By the way, I now have an official title for the cycle: One-Match Fire. It was suggested by the Independent Clause herself, Ellen Goldstein. A one-match fire is a kind of challenge that I’ve faced since my youthful Scouting days, and it happens to be a skill passed down through the generations in my stories. It was in them, and yet I was blind to its significance. But once the title was suggested, I could see that it was exactly right.

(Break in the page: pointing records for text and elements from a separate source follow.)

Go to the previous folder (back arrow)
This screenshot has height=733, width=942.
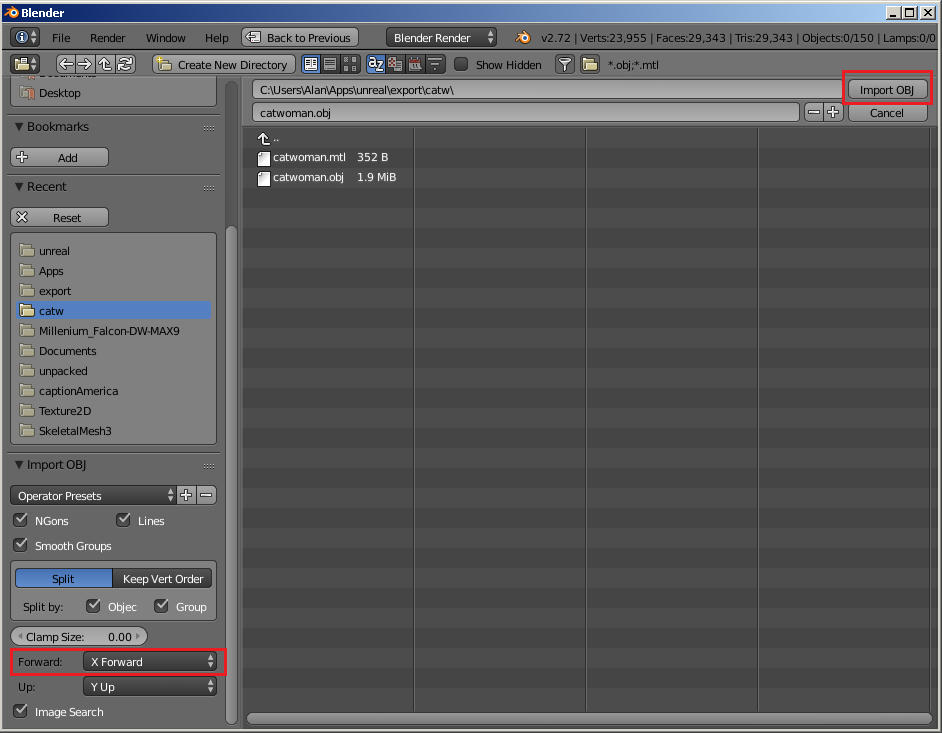click(x=66, y=64)
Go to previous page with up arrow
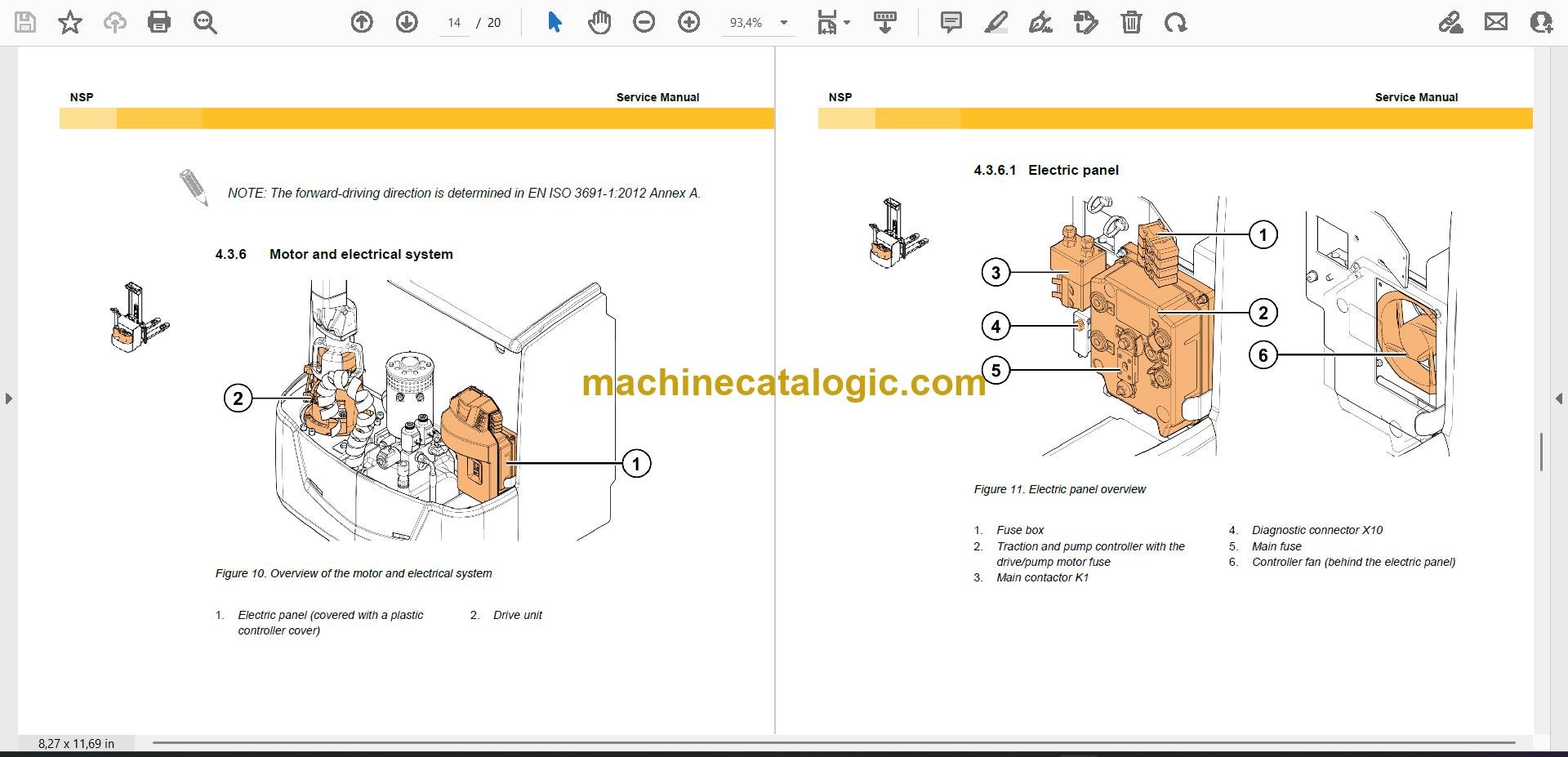This screenshot has width=1568, height=757. tap(362, 22)
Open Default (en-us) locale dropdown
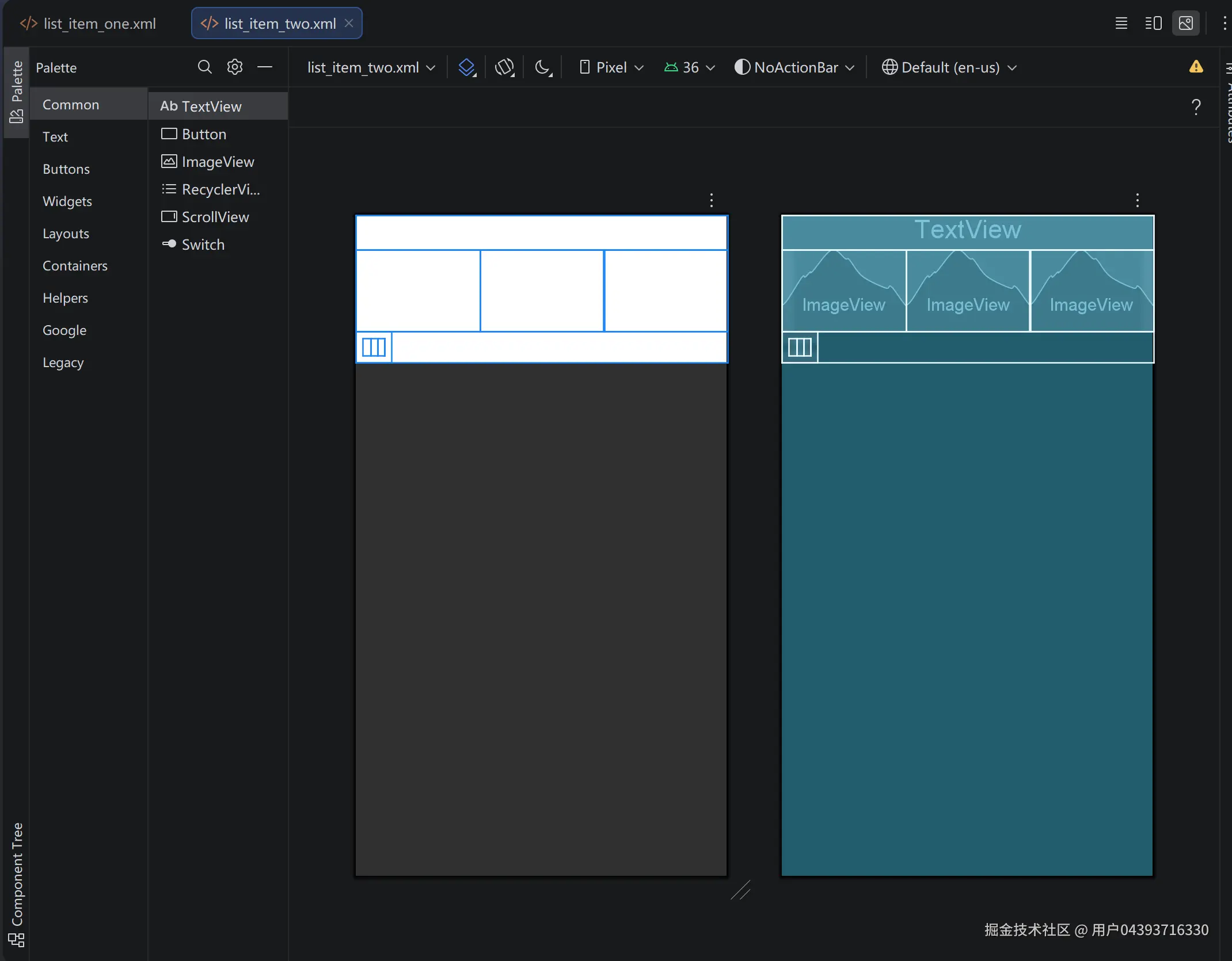 click(x=950, y=67)
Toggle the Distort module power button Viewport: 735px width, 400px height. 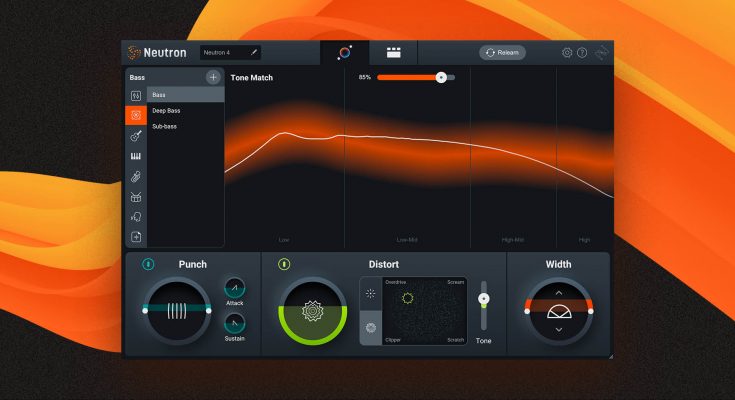tap(284, 265)
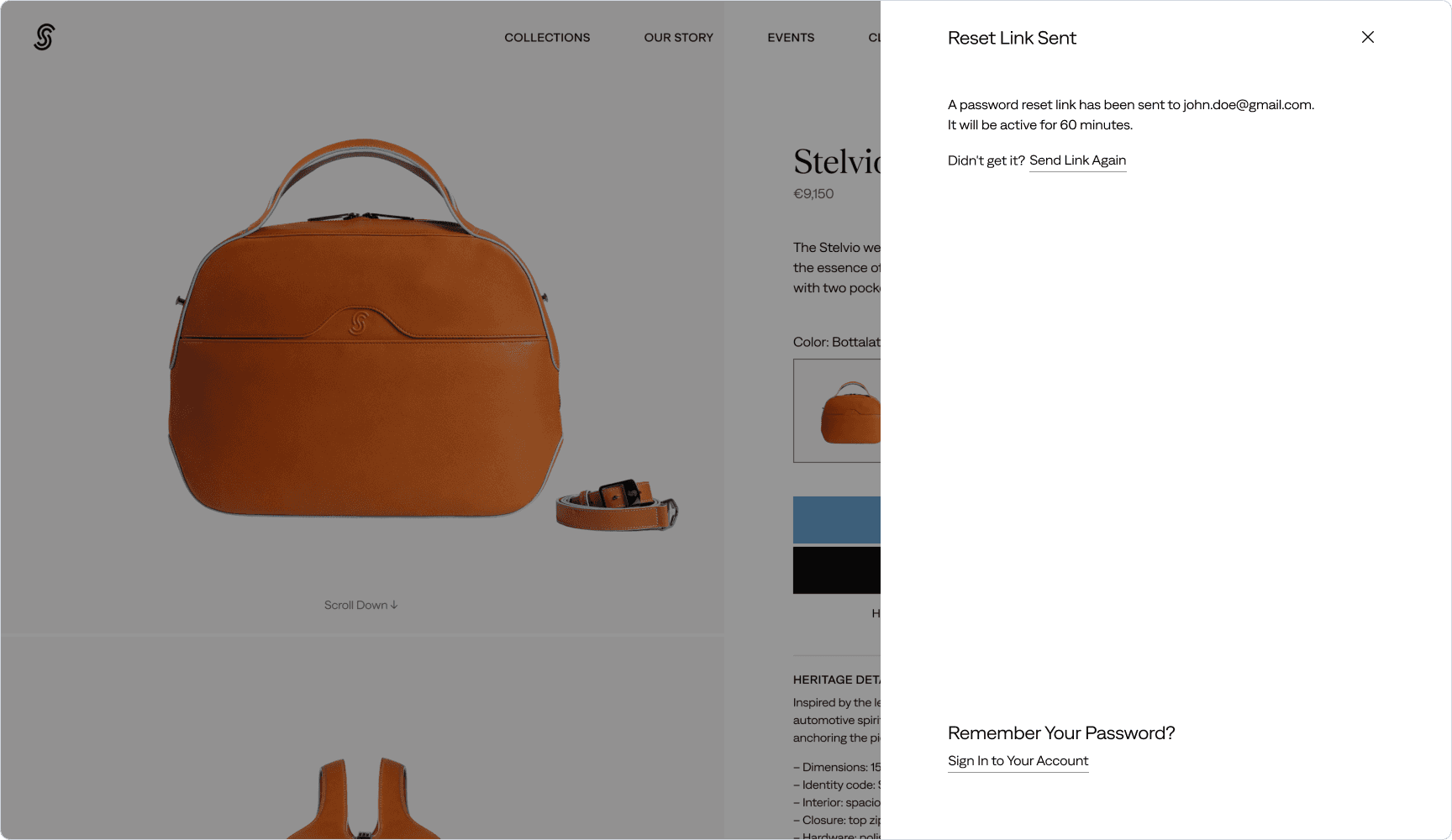Click the S brand logo

[x=45, y=37]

So I don’t think it will take me long to finish “A Tree Falls” and then, I have no idea. Re-read the entire cycle for the umpteenth time? Massage it, negotiate with myself, try to make it all coherent? Wince and cringe and recoil from the input from my readers? And then stand up like a big boy and begin the terrifying task of trying to submit the “novel”?

I am open to suggestions.

so I thought I was done

July 20, 2016

Throughout the writing of my Fathers and Sons stories, I kept myself blissfully unaware of the overall word count. I simply wrote the stories I had as well as I could. I knew after about four written that I had something bigger on my hands than just a handful of short stories, and at the time I didn’t know how many there would be or when (if) they would have an end.

But then I decided last week that I was done. I had told all the stories I needed to tell in this universe. Nineteen stories and a short coda. I prepared the documents and sent them to my beta readers. I’d sent them as individual files, but one of my readers asked if I could combine them into a single file. That was easy enuf to do, and I did, and I sent that new document to him.

But because they were now in a single document, I could not stop myself from checking the overall word count, the value that was meaningless to me all along and that suddenly seemed interesting once I actually had it.

The nineteen stories plus one coda come in at about 56,000 words. That’s not bad at all. It will likely change as I deal with the no doubt profound, insightful, quite helpful input my two readers offer.

But nagging me is the fact that the word count comes just shy of 60,000 words, which is the generally held as the minimum considered sufficient for a novel. My thoughts are slowly shifting toward marketing this collection, and, as I said before, the idea of a story cycle seems less likely than just calling it a novel. But coming up short on the word count might make that difficult as well.

And so, what happens? Well, my brain has begun sending me ideas for a couple more stories I could write for the cycle. I’d mentioned before that there are some gaps in the years. I suppose I could attempt to fill those a bit. And I really do know these characters well. If I contrived some new situations for them, I’m sure I would understand how they would behave and think and react. I could do it.